The resole compositions of this invention are less sensitive to the pH at
which they are applied to the polyamide substrate than previously known
stain-resists which were sulfonated or carboxylated or both. The
compositions of this invention can be applied at higher pH values than the
aforesaid prior art sulfonated or carboxylated stain-resists. Moreover, in
contrast to the need for sulfonic acid groups in prior art stain-resists,
the base-catalyzed resole condensation products with which the substrates
of this invention are treated contain no such sulfonic acid groups and yet
are effective stain-resist agents when applied to polyamide or wool
substrates. Thus, the resole stain-resists have been found to provide
commercially adequate acid dye stain-resistance when applied at pH levels
between 2 and 10 to polyamide substrates.
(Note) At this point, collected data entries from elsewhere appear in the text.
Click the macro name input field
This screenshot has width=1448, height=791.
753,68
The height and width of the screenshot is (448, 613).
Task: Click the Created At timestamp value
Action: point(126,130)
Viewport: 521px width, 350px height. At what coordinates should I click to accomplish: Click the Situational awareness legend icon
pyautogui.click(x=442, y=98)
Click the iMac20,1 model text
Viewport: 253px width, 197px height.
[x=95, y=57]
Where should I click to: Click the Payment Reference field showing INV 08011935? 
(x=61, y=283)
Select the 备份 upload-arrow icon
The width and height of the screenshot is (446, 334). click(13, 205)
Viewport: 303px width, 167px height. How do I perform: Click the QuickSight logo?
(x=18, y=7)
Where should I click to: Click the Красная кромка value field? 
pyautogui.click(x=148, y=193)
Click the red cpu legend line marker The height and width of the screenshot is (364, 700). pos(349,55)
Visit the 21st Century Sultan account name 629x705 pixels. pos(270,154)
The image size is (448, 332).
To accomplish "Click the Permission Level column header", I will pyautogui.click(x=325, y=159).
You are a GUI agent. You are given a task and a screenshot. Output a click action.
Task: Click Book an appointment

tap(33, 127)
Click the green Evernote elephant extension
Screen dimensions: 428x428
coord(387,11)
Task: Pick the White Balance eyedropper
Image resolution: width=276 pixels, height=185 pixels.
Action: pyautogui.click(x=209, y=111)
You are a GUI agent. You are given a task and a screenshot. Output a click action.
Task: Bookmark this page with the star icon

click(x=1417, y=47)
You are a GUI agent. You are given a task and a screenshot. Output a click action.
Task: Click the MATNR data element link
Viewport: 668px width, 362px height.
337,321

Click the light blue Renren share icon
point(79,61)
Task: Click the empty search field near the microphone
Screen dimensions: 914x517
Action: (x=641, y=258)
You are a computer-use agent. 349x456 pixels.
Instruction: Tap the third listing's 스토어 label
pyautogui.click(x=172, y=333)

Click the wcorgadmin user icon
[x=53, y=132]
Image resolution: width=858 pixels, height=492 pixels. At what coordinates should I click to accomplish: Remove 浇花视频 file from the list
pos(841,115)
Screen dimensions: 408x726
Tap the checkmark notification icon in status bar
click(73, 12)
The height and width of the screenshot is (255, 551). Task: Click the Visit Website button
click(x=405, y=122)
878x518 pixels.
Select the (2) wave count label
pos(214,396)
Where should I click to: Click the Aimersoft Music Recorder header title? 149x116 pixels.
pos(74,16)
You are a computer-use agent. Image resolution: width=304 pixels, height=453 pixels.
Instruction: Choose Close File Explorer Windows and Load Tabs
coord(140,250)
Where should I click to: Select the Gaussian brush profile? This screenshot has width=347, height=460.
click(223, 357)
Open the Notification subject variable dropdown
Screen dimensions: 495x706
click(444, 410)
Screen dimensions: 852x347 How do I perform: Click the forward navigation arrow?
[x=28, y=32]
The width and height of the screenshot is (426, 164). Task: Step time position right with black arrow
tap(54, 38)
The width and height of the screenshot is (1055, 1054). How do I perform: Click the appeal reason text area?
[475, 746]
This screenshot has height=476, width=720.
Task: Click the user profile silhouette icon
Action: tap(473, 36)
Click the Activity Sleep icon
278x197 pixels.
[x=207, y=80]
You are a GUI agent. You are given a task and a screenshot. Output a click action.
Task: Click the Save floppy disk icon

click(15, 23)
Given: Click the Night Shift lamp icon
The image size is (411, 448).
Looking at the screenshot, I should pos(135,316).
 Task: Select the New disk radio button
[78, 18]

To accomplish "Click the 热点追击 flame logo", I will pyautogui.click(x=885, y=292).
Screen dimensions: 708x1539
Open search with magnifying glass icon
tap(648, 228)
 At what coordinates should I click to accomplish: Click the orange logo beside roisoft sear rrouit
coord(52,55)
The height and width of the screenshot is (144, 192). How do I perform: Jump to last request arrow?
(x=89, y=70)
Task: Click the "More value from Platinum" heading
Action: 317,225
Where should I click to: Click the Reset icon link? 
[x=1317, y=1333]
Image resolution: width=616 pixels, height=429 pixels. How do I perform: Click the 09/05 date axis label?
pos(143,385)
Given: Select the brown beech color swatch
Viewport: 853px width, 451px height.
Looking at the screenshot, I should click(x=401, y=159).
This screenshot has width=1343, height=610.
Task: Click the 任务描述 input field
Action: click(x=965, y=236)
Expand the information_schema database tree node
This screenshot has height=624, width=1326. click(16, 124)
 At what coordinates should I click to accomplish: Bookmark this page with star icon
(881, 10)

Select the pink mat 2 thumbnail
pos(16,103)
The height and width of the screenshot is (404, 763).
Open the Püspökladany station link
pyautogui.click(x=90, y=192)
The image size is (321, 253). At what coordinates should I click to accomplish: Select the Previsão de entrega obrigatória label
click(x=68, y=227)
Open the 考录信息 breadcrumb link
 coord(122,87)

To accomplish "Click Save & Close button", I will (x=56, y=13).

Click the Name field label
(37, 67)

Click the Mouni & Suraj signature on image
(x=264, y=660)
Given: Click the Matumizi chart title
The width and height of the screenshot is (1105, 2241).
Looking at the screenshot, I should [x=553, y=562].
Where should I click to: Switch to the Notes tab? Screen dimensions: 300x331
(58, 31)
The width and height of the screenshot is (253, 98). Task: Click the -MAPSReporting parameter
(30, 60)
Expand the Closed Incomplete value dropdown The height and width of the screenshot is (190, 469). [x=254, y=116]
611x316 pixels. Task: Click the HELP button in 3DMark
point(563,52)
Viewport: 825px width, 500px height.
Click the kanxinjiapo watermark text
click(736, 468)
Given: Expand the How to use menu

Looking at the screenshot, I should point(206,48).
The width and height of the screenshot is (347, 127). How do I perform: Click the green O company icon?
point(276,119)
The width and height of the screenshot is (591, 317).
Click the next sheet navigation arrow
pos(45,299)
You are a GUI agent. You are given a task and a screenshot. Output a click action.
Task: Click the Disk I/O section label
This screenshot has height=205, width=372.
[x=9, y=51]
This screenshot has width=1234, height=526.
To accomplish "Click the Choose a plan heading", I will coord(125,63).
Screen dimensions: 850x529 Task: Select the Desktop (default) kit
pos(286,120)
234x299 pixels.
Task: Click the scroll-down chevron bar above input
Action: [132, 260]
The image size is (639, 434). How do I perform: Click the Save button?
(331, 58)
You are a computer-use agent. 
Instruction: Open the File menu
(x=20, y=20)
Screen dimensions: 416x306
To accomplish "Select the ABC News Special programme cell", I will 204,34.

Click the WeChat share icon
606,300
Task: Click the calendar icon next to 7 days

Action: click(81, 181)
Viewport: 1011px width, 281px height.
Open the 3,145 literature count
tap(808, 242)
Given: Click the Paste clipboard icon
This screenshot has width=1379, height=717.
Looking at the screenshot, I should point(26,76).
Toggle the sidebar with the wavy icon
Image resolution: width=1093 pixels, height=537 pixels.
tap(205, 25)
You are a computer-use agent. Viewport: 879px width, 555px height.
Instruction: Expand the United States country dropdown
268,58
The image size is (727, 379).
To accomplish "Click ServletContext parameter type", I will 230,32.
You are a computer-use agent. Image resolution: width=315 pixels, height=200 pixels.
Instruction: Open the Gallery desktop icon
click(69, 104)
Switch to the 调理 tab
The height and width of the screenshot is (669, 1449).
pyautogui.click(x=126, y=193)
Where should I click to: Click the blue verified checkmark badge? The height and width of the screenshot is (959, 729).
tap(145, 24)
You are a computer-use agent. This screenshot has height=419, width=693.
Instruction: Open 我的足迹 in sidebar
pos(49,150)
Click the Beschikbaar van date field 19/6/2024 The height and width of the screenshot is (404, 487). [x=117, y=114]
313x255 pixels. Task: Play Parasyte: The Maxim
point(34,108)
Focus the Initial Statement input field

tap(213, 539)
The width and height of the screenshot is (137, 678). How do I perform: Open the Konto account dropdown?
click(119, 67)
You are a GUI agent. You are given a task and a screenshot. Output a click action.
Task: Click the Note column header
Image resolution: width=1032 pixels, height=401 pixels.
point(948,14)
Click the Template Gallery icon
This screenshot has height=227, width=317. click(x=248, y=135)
The ability to treat substrates
at pH above 4.5 affords these resoles significant advantages due to
reduced equipment corrosion, safer handling, and improved environmental
suitability. On the other hand, the UV-discoloration resistance of
polyamide substrates treated with the non-sulfonated resole condensates of
this invention varies more with change in pH than does the acid dye
stain-resistance. A preferred embodiment of this invention provides a
process for application of non-sulfonated resole condensates to polyamide
and wool substrates which renders said substrates resistant to staining by
acid dyes. In that preferred embodiment, the resole stain-resists,
dissolved or dispersed in water, are applied to the polyamide substrates
at a pH in the range between 2 and 4 or between 6.0 and 8.0, preferably at
a pH in the range between 6.0. and 7.0.
The BHPS used in this invention is 4,4'-sulfonyldiphenol or its isomers,
such as 2,4'-sulfonyldiphenol, 2,2'-sulfonyldiphenol, etc. or mixtures of
the same. Examples of phenolic compounds which, according to the
invention, are condensed with BHPS include p-phenylphenol,
4-hydroxyacetophenone, 4,4'-isopropylidenediphenol (hereinafter referred
to as bisphenol A or BPA), 4,4'-(hexafluoroisopropylidene)diphenol
(hereinafter referred to as bisphenol AF or BPAF), 3-hydroxybenzoic acid,
or 4-hydroxybenzoic acid. The base useful as the catalyst in the
condensation reaction is any aqueous solution of an inorganic compound
having a pKa of 8.5 or greater which, when dissolved in water, renders it
basic and which does not add to formaldehyde. For example, ammonia should
not be used. Examples of suitable bases include, but are not limited to,
alkali metal hydroxides, alkali metal carbonates, alkali metal
bicarbonates, alkali metal borates, alkaline earth metal hydroxides,
alkaline earth metal carbonates, alkaline earth metal borates or mixtures
thereof. The preferred base is sodium or potassium hydroxide, most
preferably sodium hydroxide.
In preparing the resoles of this invention by the condensation of the
BHPS/phenolic mixture with formaldehyde, generally one uses a basic
aqueous medium, elevated temperature, autogenous pressure, and for safety,
an inert atmosphere. The molar ratio of formaldehyde to the BHPS/phenolic
mixture is in the range between 0.6:1.0 and 4.0:1.0, preferably in the
range between 0.6:1.0 and 1.1:1.0, and most preferably in the range
between 0.7:1.0 and 0.9:1.0. The molar ratio of said phenolic to BHPS is
in the range between 0.05:1.0 and 1.0:1.0, preferably in the range between
0.1:1.0 and 05:1.0. The molar ratio of base to the BHPS/phenolic mixture
is in the range between 0.1:1.0 and 3.5:1.0, preferably in the range
between 0.2:1.0 and 1.0:1.0. When the mol ratio of formaldehyde to the
BHPS/phenolic mixture is in the range between 0.6:1.0 and 1.1:1.0, all of
the base is added at the start of the reaction at a preferred molar ratio
of base to BHPS/phenolic mixture in the range between 0.2:1.0 and 0.8:1.0.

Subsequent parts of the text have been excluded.